Signalons que la salle de spectacle était pleine comme un œuf et les éclats de rire fusaient de partout. «C’est un grand plaisir de vivre des moments de détente, et qu’est-ce qu’il y a de mieux que de rire dans la vie. C’est un bienfait pour le corps et l’esprit», nous dira un père de famille accompagné de ses deux enfants. Et les éclats de rire ont continué à fuser une bonne partie de la nuit avec la troupe Afara, de la commune de Tichy, qui commença le bal du concours du prix Malek Bouguermouh avec une pièce d’expression kabyle intitulée «Yaareq ched ouyedidh».

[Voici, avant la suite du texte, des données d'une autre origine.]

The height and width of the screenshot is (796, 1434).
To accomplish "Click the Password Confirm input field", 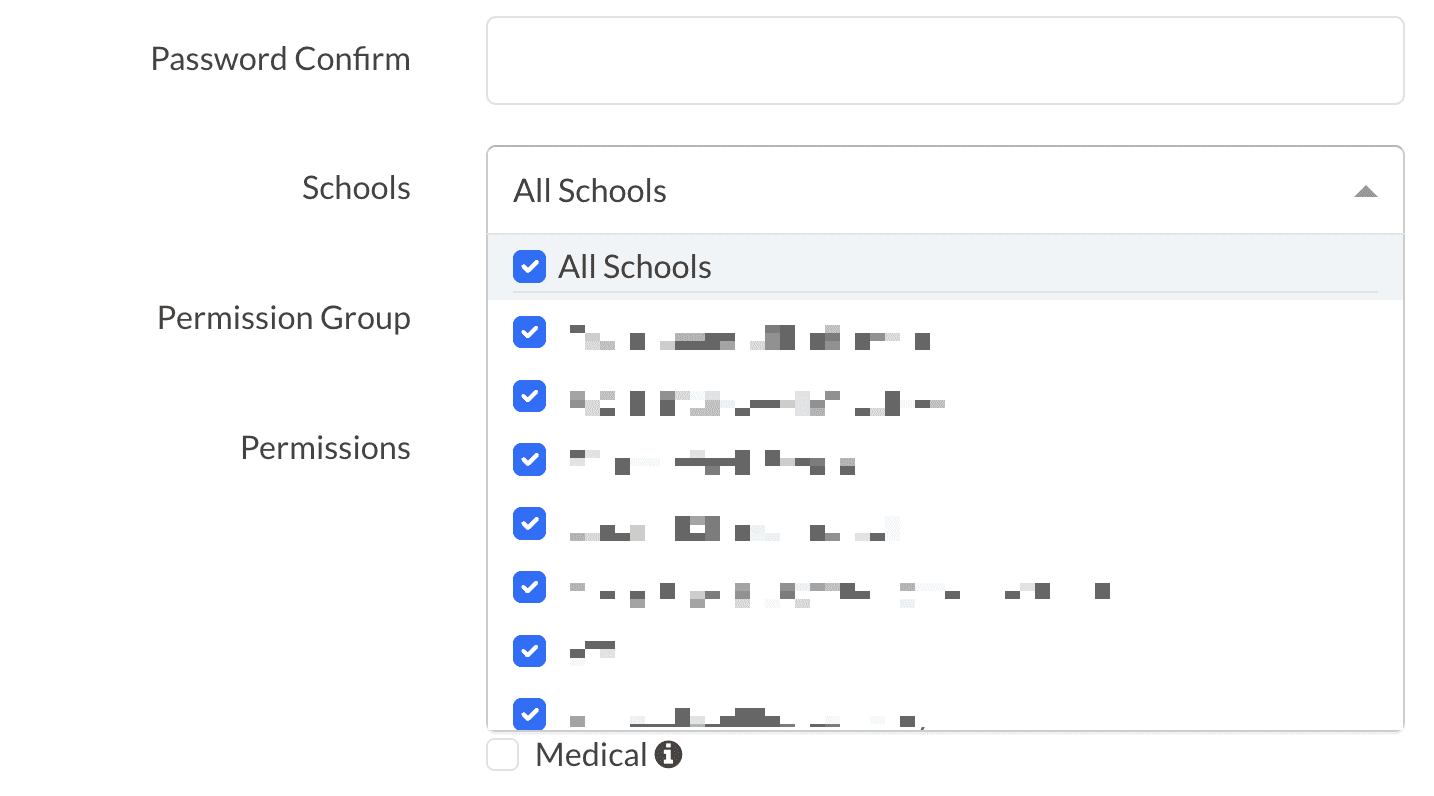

Avec dérision, les comédiens de Tichy ont traité les dérapages des acteurs politiques qui mènent parfois à la division du peuple où chacun tente d’imposer son idéologie loin des valeurs du pays. La touche principale du Festival qui est l’humour fut donc assurée dès la première soirée de cette manifestation et l’on a promis que ça allait durer. Pour la journée d’hier d’ailleurs, il y avait au menu 3 pièces présentées par les troupes : ‘’Concerto’’ de Boumerdès, ‘’Amel El Mesrah’’ de Saida et ‘’Les anges de la scène’’ d’Oran.